SOURCE EXTRACT →

Giving Adults the Tools to Leave Prison Behind

Damayanti Desai

Approximately 2,200 formerly-incarcerated individuals return to the District yearly, estimated Charles Thornton from the Office of Returning Citizens Affairs during a recent panel discussion on adult literacy and incarceration, organized by the Academy for Hope.
Most of us “don’t know what educational opportunities exist within [penal] institutions because we’re not there,” Thornton pointed out. Incarcerated residents often have to compete for educational opportunities within jails and prisons, and D.C. inmates often face specific stigma within Federal facilities, Thornton said during the July 31 panel discussion.
In addition to Thornton, the panel featured representatives from other public agencies and advocacy groups, returning citizens, and other community activists. Discussion focused on the connections between adult literacy and the successful re-entry of incarcerated citizens into society.
The incidence of illiteracy among incarcerated and re-entering populations is now well-known, often in terms of the “school to prison pipeline.” According to the American Civil Liberties Union, children with “learning disabilities or histories of poverty, abuse or neglect [who] would benefit from additional educational and counseling services…are isolated, punished and pushed out” of public schools and into the criminal justice systems.
Once the children are released from criminal justice systems, their educational deficit often poses a significant barrier to their employment, said Cedric Hendricks, another panelist and a representative of the Court Services and Offender Supervision Agency (CSOSA).
Organizations like CSOSA work to arm individuals with knowledge and skills to counterbalance their criminal histories through programs such as learning labs (digital learning centers) and Vocational Opportunities, Training and Education.
Many employers in the DC area remain reluctant to hiring re-entering citizens who may lack the necessary skills to match their open positions, and the skill development programs available are largely ineffective and unsupportive, Hendricks said. Despite the programs and tools offered by CSOSA, 50% of the agency’s employable clients remain unemployed, which Hendricks attributed to the sheer extent and complexity of the social and educational struggles of his clients.
Though institutional challenges are not uncommon, educational programs are the most important key to ensuring the success of re-entering citizens, and institutional abandonment poses a significant deterrent to adult learning, argued Tara Libert, another panelist and co-founder of Free Minds Book Club.
Free Minds serves teenagers charged and incarcerated as adults at the DC jail by offering creative writing mentorship and support programs.
“Twelve years and eight hundred young men [after the founding of Free Minds]”, said Libert, “thousands of books have been read and tens of thousands of poems written, proving that all that is needed is a link between the resources and the youth.”

ENTRIES SHOWN →
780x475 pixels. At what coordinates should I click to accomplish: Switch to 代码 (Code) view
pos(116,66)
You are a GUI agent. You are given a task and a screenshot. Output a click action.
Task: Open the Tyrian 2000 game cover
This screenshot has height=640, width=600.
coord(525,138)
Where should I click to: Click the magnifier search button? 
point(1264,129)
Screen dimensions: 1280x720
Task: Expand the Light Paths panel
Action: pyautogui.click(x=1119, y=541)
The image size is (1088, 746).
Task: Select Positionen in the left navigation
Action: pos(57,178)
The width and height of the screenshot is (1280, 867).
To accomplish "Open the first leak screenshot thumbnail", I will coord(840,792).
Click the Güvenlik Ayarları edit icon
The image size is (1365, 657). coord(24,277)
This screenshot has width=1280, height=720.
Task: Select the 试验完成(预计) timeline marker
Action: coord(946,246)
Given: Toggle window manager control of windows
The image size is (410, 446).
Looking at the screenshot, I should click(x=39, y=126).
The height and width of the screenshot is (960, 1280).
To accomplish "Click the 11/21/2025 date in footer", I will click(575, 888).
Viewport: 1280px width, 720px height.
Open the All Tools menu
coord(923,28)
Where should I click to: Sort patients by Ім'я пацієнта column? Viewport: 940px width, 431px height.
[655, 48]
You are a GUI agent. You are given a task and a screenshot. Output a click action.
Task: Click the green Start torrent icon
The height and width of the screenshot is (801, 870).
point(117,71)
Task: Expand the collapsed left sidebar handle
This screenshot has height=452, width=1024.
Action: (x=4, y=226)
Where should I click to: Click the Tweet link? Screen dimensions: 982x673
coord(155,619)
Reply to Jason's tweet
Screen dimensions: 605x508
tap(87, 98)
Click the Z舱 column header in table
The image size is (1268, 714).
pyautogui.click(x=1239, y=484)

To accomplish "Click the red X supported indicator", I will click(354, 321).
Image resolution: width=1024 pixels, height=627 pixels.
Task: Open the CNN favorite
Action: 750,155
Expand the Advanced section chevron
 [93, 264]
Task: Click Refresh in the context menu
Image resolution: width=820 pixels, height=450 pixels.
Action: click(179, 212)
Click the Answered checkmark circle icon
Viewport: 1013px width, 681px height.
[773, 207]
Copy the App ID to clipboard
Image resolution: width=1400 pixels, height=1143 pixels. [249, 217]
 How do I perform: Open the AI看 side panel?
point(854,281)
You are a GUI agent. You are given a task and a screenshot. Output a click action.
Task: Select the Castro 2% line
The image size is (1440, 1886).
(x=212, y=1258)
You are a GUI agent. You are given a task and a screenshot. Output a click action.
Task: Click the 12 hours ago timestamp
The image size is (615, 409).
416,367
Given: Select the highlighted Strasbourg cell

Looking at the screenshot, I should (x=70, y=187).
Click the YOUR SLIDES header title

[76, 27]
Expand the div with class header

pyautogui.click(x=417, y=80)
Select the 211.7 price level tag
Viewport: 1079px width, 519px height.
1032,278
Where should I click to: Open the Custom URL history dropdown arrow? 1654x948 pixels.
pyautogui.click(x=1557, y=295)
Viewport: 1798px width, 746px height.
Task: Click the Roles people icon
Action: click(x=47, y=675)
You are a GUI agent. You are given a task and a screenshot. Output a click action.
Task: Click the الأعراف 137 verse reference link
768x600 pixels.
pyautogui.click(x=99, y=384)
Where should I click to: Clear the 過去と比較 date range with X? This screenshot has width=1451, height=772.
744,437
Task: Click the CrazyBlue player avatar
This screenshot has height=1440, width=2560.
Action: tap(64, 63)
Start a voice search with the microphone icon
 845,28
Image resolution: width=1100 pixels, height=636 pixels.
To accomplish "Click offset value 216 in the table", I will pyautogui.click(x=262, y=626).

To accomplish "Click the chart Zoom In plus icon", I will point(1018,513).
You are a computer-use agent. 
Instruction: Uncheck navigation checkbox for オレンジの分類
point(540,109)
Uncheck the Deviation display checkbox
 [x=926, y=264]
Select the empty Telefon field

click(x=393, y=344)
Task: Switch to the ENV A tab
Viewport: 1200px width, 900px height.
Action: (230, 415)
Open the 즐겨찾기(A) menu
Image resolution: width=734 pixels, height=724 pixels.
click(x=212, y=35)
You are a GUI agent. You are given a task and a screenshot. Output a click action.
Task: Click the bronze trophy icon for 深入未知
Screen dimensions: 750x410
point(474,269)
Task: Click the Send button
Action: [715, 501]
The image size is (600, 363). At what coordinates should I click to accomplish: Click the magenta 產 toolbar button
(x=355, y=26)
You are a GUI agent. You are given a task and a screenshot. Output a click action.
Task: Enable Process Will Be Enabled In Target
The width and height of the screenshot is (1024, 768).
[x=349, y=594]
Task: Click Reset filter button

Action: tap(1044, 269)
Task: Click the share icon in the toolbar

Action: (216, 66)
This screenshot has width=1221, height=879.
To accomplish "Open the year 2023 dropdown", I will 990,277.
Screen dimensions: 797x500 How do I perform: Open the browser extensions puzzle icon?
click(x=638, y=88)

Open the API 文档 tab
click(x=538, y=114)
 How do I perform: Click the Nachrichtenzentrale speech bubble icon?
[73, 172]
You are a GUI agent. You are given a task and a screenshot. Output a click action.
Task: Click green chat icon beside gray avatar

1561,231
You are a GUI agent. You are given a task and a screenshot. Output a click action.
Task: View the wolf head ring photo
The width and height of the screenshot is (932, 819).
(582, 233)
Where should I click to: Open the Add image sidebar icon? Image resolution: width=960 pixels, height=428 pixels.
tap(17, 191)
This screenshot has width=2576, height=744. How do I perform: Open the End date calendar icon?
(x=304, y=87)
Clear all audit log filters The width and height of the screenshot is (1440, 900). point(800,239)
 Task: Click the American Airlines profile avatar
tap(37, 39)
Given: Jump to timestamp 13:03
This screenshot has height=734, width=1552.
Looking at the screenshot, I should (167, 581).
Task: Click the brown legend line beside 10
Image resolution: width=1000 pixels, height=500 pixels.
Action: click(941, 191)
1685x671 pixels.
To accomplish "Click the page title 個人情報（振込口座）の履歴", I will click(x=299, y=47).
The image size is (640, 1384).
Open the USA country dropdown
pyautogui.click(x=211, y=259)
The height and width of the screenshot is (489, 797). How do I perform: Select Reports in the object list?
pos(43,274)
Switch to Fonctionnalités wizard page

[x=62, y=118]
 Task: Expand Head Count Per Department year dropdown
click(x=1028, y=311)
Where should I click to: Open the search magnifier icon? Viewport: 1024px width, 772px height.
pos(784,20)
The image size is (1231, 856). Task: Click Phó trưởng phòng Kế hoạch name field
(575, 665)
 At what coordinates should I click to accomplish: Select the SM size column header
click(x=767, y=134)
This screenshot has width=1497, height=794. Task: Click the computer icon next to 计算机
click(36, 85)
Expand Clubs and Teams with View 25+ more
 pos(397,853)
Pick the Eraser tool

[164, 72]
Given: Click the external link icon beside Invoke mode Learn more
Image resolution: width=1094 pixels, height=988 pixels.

WORK REQUEST → Name every panelist whom the article on adult literacy and prison re-entry identifies by name.

SOLUTION → Charles Thornton, Cedric Hendricks, Tara Libert